DOCUMENT SEGMENT:
Getting links from HTML with Node.js

In this lesson, we'll locate and extract links to individual product pages. We'll use Cheerio to find the relevant bits of HTML.

The previous lesson concludes our effort to create a scraper. Our program now downloads HTML, locates and extracts data from the markup, and saves the data in a structured and reusable way.

For some use cases, this is already enough! In other cases, though, scraping just one page is hardly useful. The data is spread across the website, over several pages.

Crawling websites

We'll use a technique called crawling, i.e. following links to scrape multiple pages. The algorithm goes like this:

Visit the start URL.
Extract new URLs (and data), and save them.
Visit one of the newly found URLs and save data and/or more URLs from it.
Repeat steps 2 and 3 until you have everything you need.

This will help us figure out the actual prices of products, as right now, for some, we're only getting the min price. Implementing the algorithm will require quite a few changes to our code, though.

Restructuring code

Over the course of the previous lessons, the code of our program grew to almost 50 lines containing downloading, parsing, and exporting:

import * as cheerio from 'cheerio';
import { writeFile } from 'fs/promises';
import { AsyncParser } from '@json2csv/node';

const url = "https://warehouse-theme-metal.myshopify.com/collections/sales";
const response = await fetch(url);

if (response.ok) {
  const html = await response.text();
  const $ = cheerio.load(html);

  const data = $(".product-item").toArray().map(element => {
    const $productItem = $(element);

    const $title = $productItem.find(".product-item__title");
    const title = $title.text().trim();

    const $price = $productItem.find(".price").contents().last();
    const priceRange = { minPrice: null, price: null };
    const priceText = $price
      .text()
      .trim()
      .replace("$", "")
      .replace(".", "")

INFORMATION SUPPLIED:

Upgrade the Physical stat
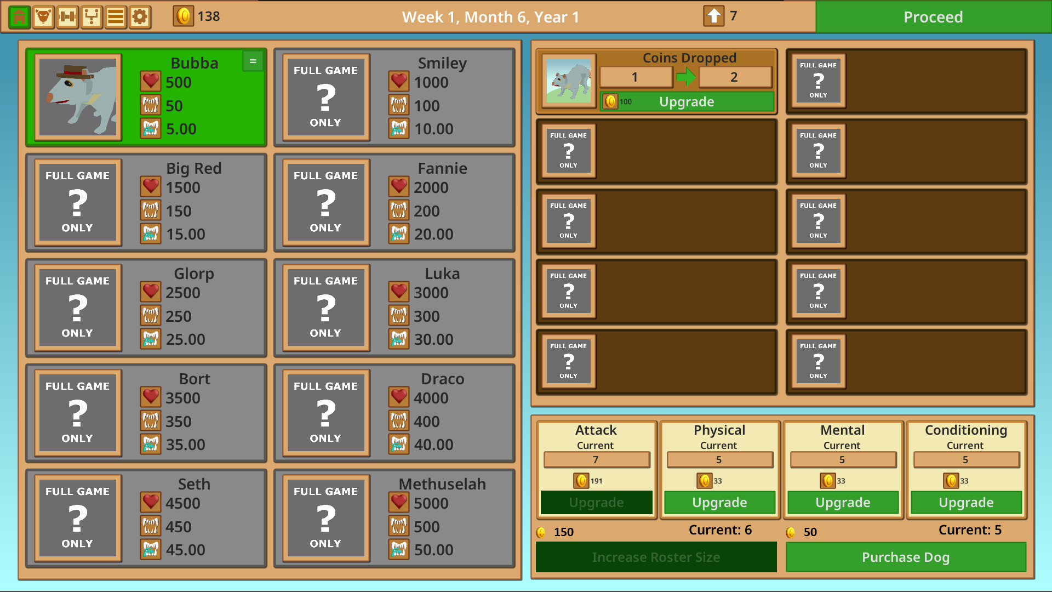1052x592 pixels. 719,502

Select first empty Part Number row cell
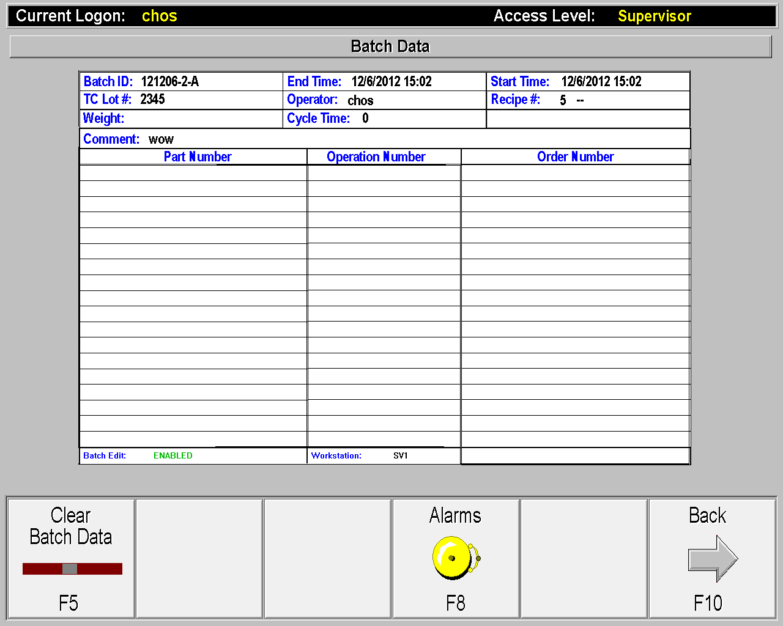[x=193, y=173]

==

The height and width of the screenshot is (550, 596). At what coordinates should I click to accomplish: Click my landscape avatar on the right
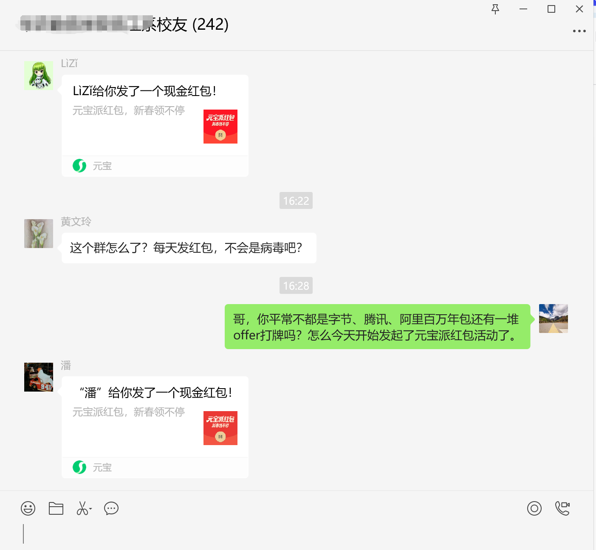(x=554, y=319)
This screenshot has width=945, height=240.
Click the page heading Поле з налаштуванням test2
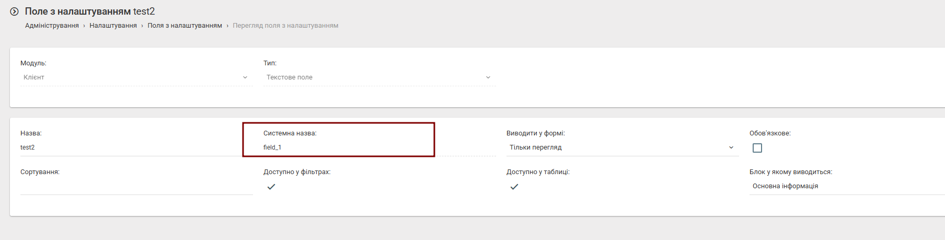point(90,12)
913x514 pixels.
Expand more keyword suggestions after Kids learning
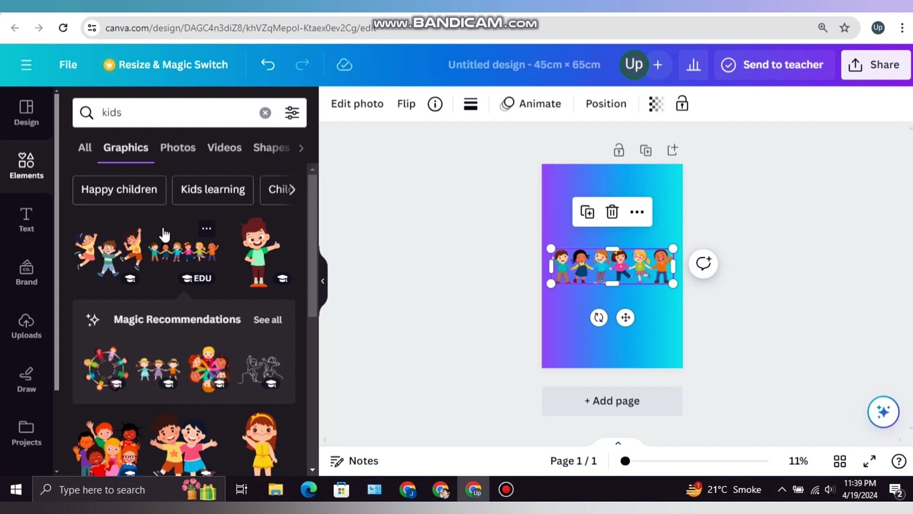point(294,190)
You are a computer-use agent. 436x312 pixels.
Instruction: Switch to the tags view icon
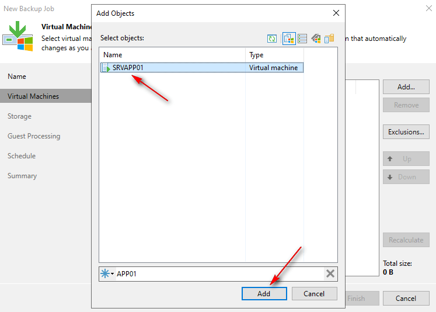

TASKS TO COMPLETE:
a: In the lesson on getting links from HTML with Node.js, which library is used to find the relevant bits of HTML?
b: Update the lesson on getting links from HTML with Node.js, starting with "In this lesson, we'll" and going on through "URLs from it.", so that "URLs" becomes "addresses" throughout.

ANSWERS TO THE PROBLEMS:
a: Cheerio

b:
In this lesson, we'll locate and extract links to individual product pages. We'll use Cheerio to find the relevant bits of HTML.

The previous lesson concludes our effort to create a scraper. Our program now downloads HTML, locates and extracts data from the markup, and saves the data in a structured and reusable way.

For some use cases, this is already enough! In other cases, though, scraping just one page is hardly useful. The data is spread across the website, over several pages.

Crawling websites

We'll use a technique called crawling, i.e. following links to scrape multiple pages. The algorithm goes like this:

Visit the start URL.
Extract new addresses (and data), and save them.
Visit one of the newly found addresses and save data and/or more addresses from it.